Dans le paysage littéraire arabe actuel, il n’y a personne qui fait ce que Nool propose de faire, en termes de sélection. Une vision littéraire différente, un autre point de vue, voilà ce que j’essaie de donner au lecteur à travers les ouvrages publiés par Nool.

Vous faites donc vous-même la sélection des livres à traduire ?

Oui, je suis l’éditeur et je choisis les livres à publier. Ils doivent me plaire. Je souhaiterais d’ailleurs tirer mon chapeau à un ami qui m’a beaucoup aidé ; il s’agit de l’artiste Milan Hulsing, auteur de Al-Khaldiya الخالدية. C’est lui qui m’a appris à me repérer dans la production européenne de BD et de romans graphiques. J’ai ainsi une vision différente de la production indépendante européenne. J’ai découvert par exemple Erik Kriek… Et Aimée De Jongh ! J’ai acquis les droits de traduction en arabe de tout ce qu’elle a publié. J’ai hâte de traduire sa BD créée avec Zidrou, L’Obsolescence programmée de nos sentiments1. Comme je suis basé en Europe, je peux le faire ; il faut que j’en profite !

Parlons d’aspects techniques. Quels sont les problématiques de la traduction d’une bande dessinée vers l’arabe ? J’ai en tête les enjeux évoqués par Mohieddine Ellabbad dans ses carnets, la lecture de l’illustration de droite à gauche…

Chacune de nos traductions veille à adapter les cases des bandes dessinées au sens de la lecture en arabe. On fait très attention, avec le traducteur, à ne pas faire d’erreur quant au sens de la lecture de l’illustration. Quelquefois la BD d’origine nous facilite la chose, quelquefois pas.

Techniquement, nous pouvons par exemple bouger les bulles ou phylactères à l’intérieur des cases si nécessaire, pour adapter la bulle au texte en arabe. C’est un travail très difficile et quelquefois impossible si, par exemple, nous n’avons reçu la BD d’origine qu’en format pdf, très difficilement modifiable. Si les planches nous sont envoyées dans un format modifiable, nous remettons en ordre les cases pour la lecture de droite à gauche. Idéalement, nous procédons aussi à un « flip », nous inversons en miroir la case elle-même, quand nous le pouvons. Nous vérifions évidemment la traduction case par case.

• • • • •

• Consignes:
Répondez à ces questions sur l'entretien ci-dessus :
(a) Quel artiste a appris à l'éditeur à se repérer dans la production européenne de BD et de romans graphiques ?
(b) De quelle autrice l'éditeur a-t-il acquis les droits de traduction en arabe pour tout ce qu'elle a publié ?
(c) Dans quel format la BD d'origine reçue est-elle très difficilement modifiable ?

• Données sources:
• • • • •

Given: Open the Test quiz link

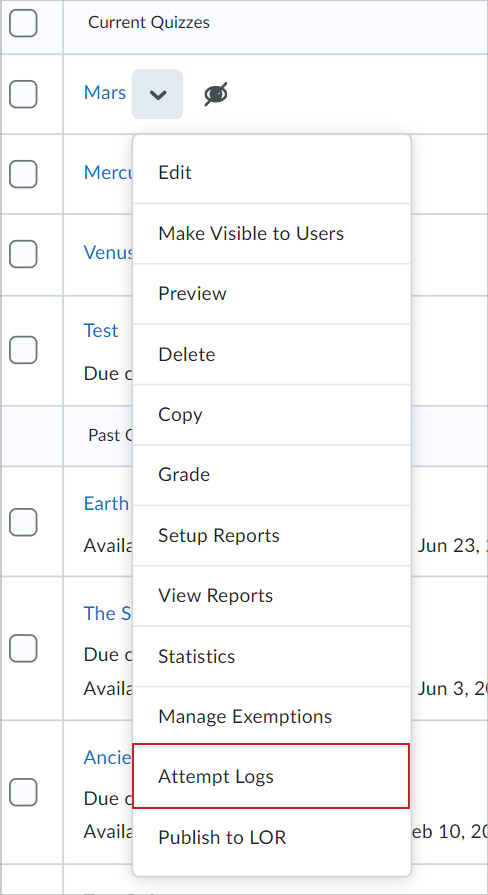Looking at the screenshot, I should pyautogui.click(x=101, y=330).
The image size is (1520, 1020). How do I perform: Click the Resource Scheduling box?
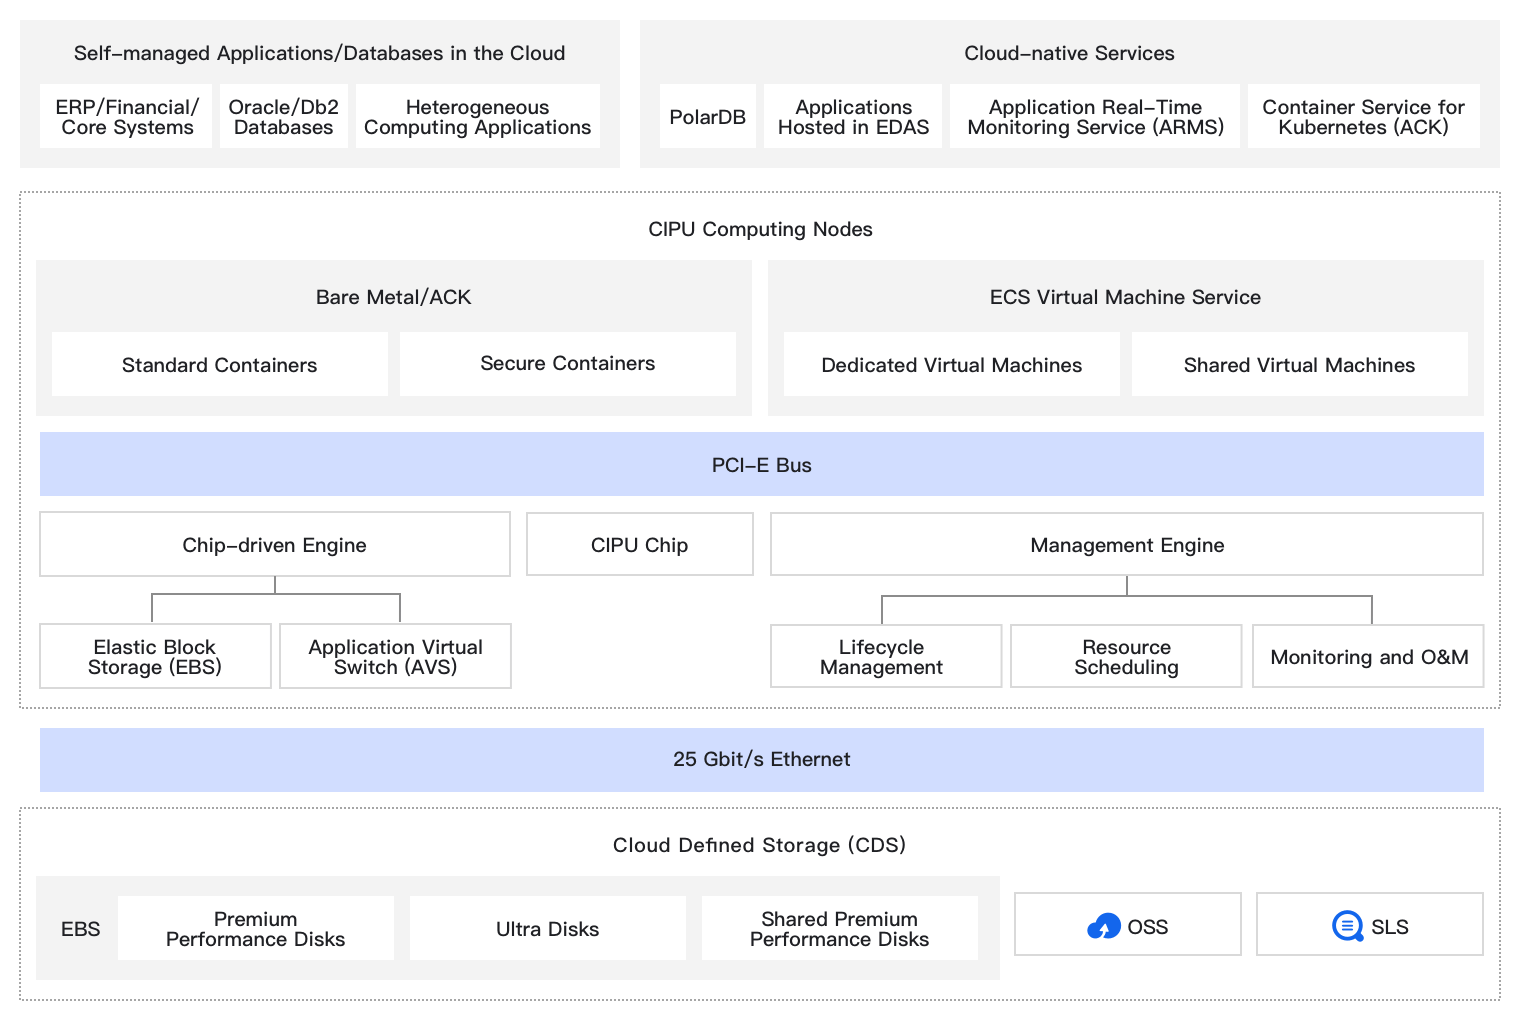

• • • • •

• Réponse:
(a) Milan Hulsing
(b) Aimée De Jongh
(c) Le format pdf